Customer-Service Skills

PV installers always need to communicate effectively with clients and other workers to ensure customer satisfaction.

They also ensure that proper safety and installation procedures are followed.

As a result, workers must maintain professionalism during duties and perform the work on time.

Detail-Oriented

During installation, PV installers must carefully follow all the necessary instructions.

If they fail to do the same, the system may not work correctly.

Mechanical Skills

PV installers work with sophisticated electrical equipment and mechanical tools.

Candidates must be able to build support structures for solar panels and to connect the panels to the electrical system.

Physical Stamina

PV installers are often in need of carrying panels and other heavy equipment on their foot.

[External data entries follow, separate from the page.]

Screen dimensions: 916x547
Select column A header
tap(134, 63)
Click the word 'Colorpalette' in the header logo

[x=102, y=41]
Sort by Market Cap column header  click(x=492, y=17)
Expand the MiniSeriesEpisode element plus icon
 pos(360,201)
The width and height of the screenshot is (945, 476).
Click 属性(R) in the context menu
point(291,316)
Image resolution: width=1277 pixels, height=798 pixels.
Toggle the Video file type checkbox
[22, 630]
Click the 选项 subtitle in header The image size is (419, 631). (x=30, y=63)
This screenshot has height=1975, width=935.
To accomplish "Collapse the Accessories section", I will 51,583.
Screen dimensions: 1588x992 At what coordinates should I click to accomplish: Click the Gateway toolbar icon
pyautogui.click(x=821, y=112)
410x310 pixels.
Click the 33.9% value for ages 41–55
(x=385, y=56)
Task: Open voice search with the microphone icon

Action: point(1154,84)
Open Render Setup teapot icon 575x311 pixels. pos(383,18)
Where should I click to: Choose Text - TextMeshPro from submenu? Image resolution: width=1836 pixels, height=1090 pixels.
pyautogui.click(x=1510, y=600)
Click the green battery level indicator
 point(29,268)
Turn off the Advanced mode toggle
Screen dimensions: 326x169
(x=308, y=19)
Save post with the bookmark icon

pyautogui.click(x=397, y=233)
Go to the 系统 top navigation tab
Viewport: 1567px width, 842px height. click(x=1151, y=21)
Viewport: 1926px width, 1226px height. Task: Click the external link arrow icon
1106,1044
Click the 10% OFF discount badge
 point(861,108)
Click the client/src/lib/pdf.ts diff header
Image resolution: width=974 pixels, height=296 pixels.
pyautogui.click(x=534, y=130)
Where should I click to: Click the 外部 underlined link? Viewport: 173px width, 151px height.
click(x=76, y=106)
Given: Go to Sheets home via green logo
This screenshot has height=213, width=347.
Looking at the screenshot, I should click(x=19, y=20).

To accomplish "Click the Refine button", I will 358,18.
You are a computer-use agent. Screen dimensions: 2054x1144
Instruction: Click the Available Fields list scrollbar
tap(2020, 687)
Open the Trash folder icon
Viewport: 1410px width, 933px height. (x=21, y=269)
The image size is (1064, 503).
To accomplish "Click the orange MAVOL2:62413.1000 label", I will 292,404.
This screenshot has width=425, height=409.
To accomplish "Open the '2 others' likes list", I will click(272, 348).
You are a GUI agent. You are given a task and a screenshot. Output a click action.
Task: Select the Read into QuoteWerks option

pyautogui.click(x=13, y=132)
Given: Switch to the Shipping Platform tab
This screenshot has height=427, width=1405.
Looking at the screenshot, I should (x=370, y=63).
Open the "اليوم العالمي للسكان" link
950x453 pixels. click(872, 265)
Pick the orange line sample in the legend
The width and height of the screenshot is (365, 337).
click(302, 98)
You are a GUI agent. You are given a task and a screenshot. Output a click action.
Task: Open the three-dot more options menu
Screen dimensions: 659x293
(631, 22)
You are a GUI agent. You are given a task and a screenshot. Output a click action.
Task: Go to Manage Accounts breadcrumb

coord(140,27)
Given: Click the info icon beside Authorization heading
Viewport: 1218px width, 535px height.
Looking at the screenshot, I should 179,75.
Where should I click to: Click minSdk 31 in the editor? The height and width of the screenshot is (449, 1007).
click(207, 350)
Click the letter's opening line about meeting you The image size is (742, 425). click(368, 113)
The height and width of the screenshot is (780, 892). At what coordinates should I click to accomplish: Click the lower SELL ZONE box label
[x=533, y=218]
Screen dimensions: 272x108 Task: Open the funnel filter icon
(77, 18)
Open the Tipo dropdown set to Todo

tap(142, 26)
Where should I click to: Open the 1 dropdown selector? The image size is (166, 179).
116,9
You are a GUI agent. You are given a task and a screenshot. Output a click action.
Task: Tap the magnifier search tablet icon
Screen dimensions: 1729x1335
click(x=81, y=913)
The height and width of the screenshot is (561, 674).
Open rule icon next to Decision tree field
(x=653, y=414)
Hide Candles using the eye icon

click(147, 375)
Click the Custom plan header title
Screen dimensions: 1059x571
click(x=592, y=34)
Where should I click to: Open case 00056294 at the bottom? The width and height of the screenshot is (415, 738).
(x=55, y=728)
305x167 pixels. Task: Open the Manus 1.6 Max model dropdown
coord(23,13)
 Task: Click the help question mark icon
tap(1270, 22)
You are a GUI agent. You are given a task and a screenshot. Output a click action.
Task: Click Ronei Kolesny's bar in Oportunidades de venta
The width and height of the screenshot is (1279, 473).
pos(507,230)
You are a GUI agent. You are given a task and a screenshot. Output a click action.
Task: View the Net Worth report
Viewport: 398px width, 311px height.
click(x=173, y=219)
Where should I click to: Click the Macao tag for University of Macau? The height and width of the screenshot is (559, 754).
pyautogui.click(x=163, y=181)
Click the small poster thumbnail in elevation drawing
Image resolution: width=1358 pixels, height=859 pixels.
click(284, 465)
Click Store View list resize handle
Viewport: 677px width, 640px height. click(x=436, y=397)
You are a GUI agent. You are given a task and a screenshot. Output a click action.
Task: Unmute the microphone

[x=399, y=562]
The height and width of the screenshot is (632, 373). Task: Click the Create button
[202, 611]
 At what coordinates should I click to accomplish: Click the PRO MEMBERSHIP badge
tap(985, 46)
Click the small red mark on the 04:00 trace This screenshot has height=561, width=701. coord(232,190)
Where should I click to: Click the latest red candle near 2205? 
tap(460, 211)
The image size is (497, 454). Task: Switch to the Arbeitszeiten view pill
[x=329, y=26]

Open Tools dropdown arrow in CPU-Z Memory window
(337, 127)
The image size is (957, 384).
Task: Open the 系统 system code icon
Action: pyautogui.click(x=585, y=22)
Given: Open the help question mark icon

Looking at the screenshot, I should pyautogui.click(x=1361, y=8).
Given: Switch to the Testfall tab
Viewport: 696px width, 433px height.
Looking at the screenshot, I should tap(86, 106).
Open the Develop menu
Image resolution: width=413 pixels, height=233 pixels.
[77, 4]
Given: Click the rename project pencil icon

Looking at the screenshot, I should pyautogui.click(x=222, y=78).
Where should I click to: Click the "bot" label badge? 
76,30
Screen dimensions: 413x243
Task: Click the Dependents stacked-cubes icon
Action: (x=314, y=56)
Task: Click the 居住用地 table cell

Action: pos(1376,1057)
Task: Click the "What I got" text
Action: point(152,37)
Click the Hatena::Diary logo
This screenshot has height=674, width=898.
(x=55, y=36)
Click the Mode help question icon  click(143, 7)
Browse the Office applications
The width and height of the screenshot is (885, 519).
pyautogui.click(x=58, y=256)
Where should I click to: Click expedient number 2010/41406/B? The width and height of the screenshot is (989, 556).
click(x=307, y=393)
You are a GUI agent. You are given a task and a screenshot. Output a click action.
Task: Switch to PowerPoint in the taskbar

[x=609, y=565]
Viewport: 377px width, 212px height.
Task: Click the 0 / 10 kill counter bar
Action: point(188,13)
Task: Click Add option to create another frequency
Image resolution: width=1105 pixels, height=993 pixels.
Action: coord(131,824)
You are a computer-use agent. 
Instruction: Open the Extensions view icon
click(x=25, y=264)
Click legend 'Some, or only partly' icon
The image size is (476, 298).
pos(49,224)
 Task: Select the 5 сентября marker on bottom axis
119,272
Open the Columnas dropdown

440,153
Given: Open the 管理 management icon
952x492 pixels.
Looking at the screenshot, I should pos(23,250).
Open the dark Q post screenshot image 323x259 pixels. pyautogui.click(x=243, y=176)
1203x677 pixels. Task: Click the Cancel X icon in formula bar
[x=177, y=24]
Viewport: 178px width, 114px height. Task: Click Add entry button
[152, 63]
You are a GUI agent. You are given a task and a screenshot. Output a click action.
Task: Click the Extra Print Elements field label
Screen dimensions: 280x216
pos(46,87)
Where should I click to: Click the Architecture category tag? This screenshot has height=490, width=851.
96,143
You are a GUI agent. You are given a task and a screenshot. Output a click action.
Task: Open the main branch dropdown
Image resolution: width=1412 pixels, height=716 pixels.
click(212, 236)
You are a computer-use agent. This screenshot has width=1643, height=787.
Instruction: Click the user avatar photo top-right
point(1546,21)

When installing panels on the rooftop, workers may need to climb ladders many times throughout the day.

Physical Strength

PV installers often lift heavy tools and equipment.

Workers should be strong enough to lift materials that weigh up to 50 pounds.

Recertification

Although it’s not mandatory to enter the solar sector, the exam and application process is a great way to learn the trade and earn a certificate that proves you’re a competent solar panel Installer.

However, the NABCEP certification is only valid for three years from your exam.

To remain certified once this period has passed, you must enlist for a recertification exam based on the same content.

This content, however, has a slightly different entry requirements to reflect your development as a professional PV installer.

Final Thoughts

Completing all of these requirements will make you a highly desirable candidate and very promising to solar providers willing to hire top talent.

There is still a lack of standard certification system.

Many solar installers have not gone through the programs yet.

It’s just a great way to increase your chances of getting your solar dream job.

Since the industry itself is still new, it’s relatively easy to become a solar power installer in 2020.

Employers often do not require higher education diplomas, although a background in construction, electricity, or mechanics can give you an advantage.

Something to consider if you want to stand out from the competition is certification by the NABCEP.

To earn such a distinction, you’ll be required to complete projects, attend specific classes, and undergo advanced training.

All of which will ultimately guide you through the process of how to become a certified solar installer.